WHAT IS EXPECTED => The word "computer" marks the lines to keep; find each one in the data and copy it.

☆ ☆ ☆

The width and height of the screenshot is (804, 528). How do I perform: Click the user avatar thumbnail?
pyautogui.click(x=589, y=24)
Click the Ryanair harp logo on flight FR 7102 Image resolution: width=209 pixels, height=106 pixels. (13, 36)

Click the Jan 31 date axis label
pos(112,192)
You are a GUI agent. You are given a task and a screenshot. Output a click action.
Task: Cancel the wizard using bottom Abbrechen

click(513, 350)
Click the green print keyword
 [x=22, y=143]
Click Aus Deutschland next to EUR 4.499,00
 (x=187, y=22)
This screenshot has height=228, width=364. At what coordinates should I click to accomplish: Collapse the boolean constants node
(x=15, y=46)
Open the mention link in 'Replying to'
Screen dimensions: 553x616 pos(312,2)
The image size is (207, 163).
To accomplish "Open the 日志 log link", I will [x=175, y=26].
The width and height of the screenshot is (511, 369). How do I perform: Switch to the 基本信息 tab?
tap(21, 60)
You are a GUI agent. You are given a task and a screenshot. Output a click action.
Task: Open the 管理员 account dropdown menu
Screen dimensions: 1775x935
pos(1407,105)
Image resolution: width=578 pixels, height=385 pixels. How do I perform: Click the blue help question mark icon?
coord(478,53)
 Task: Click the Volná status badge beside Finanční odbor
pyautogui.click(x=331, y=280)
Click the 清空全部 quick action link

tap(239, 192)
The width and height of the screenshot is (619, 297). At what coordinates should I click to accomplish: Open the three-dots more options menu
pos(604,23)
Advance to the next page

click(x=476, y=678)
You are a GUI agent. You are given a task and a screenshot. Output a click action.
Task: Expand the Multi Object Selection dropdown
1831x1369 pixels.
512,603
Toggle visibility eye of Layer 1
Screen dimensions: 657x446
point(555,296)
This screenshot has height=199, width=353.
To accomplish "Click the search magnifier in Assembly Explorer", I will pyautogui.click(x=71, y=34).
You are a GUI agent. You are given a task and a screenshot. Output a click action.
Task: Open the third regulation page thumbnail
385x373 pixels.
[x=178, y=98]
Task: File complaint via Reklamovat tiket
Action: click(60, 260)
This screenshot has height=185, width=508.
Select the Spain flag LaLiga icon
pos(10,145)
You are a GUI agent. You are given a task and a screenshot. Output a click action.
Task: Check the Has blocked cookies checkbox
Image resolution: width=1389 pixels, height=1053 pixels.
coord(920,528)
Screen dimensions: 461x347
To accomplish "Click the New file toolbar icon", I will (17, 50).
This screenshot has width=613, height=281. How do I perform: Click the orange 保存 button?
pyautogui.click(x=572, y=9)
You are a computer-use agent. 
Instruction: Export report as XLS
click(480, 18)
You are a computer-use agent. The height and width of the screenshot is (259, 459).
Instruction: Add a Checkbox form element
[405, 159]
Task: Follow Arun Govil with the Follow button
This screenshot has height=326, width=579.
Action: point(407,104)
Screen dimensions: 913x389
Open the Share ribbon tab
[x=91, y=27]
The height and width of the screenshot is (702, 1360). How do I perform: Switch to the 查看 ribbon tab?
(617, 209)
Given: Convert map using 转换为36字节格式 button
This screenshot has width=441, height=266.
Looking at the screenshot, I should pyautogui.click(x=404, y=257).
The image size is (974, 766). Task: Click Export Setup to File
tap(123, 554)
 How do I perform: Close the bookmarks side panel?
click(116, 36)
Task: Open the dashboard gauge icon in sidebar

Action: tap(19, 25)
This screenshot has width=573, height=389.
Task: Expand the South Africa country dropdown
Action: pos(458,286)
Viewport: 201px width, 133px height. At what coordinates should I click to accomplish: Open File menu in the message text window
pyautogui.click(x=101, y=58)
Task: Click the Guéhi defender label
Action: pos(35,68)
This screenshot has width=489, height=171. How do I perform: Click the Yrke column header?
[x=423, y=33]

☆ ☆ ☆

SOLUTION TO THIS EXERCISE =>
You are a computer-use agent. 
You are a computer-use agent. The height and width of the screenshot is (259, 459).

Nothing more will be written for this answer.